▶ _What is expected_
Render the items starting at the line containing "The width and height of the screenshot is (1062, 495)." and ending at the line containing "I will 47,198." as a two-column CSV headed instruction and answer, one row per item. Put each value in a quoted field, with line breaks replaced by spaces.
[Start Supplied material]
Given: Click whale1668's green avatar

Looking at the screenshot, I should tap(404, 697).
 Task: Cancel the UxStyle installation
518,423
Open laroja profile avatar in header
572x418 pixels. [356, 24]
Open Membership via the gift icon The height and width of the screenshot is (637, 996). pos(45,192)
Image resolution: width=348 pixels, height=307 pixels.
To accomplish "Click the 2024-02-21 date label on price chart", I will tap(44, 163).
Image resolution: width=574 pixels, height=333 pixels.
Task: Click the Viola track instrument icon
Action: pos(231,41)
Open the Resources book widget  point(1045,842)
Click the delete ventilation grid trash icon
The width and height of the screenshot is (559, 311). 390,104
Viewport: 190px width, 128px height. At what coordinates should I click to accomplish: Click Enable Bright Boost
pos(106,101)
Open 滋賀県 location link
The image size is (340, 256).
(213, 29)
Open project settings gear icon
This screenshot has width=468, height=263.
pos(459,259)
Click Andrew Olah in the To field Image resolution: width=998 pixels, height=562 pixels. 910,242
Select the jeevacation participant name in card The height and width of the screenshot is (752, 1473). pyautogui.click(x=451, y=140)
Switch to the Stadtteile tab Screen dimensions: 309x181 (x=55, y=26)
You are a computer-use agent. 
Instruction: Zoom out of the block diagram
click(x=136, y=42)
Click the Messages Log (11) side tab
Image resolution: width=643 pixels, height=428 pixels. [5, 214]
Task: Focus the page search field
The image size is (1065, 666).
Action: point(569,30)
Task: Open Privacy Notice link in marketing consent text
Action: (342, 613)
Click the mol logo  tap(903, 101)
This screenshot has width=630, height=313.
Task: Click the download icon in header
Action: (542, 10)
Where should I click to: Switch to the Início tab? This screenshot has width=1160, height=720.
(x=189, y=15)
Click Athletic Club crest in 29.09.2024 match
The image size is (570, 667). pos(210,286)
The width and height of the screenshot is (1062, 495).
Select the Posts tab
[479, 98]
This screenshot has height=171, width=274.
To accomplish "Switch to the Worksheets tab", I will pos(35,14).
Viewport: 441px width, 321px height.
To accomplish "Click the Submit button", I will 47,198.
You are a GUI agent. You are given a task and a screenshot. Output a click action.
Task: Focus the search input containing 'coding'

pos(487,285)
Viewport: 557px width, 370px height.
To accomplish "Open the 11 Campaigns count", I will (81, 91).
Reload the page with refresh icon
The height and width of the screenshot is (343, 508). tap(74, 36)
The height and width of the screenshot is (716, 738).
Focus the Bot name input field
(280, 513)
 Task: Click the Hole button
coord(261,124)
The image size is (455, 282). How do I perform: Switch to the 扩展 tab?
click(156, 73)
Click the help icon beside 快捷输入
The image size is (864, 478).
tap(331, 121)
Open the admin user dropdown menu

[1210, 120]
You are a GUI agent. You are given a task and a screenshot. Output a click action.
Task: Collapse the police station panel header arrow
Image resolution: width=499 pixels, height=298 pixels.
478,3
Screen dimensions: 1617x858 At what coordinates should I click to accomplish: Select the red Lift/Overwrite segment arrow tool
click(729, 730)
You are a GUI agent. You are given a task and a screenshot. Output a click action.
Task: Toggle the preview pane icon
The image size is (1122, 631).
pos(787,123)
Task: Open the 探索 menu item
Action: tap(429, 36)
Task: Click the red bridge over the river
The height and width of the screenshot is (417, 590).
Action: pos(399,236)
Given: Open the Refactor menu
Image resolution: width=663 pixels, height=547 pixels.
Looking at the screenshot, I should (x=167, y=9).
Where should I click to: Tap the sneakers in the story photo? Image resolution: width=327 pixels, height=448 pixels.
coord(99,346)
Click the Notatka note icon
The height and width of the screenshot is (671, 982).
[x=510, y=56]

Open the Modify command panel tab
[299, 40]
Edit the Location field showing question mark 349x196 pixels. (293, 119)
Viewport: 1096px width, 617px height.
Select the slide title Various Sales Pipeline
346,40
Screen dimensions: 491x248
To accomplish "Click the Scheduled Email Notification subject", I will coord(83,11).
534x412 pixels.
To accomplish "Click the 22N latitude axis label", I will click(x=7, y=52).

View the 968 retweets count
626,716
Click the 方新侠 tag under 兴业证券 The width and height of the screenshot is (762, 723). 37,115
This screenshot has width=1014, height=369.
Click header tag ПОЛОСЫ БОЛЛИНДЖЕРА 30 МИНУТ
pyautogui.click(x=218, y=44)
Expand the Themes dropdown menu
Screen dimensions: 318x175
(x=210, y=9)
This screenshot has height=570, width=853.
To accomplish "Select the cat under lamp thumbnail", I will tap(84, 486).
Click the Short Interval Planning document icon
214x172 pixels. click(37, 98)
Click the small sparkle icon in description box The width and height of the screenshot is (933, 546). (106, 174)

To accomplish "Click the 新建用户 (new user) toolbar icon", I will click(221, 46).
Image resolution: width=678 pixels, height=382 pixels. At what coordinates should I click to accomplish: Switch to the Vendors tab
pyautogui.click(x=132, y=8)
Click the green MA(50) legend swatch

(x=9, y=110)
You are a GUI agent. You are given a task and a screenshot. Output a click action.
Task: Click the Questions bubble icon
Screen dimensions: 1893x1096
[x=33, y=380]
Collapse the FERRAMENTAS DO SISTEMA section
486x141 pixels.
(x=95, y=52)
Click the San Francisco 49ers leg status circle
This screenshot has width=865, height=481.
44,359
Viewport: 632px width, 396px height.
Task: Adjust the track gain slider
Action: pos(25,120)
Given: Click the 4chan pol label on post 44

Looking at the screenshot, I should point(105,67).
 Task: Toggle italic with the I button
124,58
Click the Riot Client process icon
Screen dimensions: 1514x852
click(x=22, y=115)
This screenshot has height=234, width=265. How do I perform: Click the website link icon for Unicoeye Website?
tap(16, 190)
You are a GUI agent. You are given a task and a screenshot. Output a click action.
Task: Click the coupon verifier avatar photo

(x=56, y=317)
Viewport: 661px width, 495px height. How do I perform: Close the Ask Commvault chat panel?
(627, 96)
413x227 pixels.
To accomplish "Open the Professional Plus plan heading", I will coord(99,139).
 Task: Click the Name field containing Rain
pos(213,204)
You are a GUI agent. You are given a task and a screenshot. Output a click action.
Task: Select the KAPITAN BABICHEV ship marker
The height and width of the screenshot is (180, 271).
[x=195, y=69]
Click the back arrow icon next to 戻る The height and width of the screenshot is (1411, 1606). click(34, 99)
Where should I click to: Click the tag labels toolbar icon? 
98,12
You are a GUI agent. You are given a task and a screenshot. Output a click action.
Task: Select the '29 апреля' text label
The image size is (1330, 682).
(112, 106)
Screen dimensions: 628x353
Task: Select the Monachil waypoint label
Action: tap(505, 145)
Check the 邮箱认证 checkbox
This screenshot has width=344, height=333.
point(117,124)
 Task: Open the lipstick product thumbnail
[End Supplied material]
▶ _Reply to the exercise_
instruction,answer
"The width and height of the screenshot is (1062, 495). Select the Posts tab","[479, 98]"
"This screenshot has height=171, width=274. To accomplish ""Switch to the Worksheets tab"",","I will pos(35,14)."
"Viewport: 441px width, 321px height. To accomplish ""Click the Submit button"",","I will 47,198."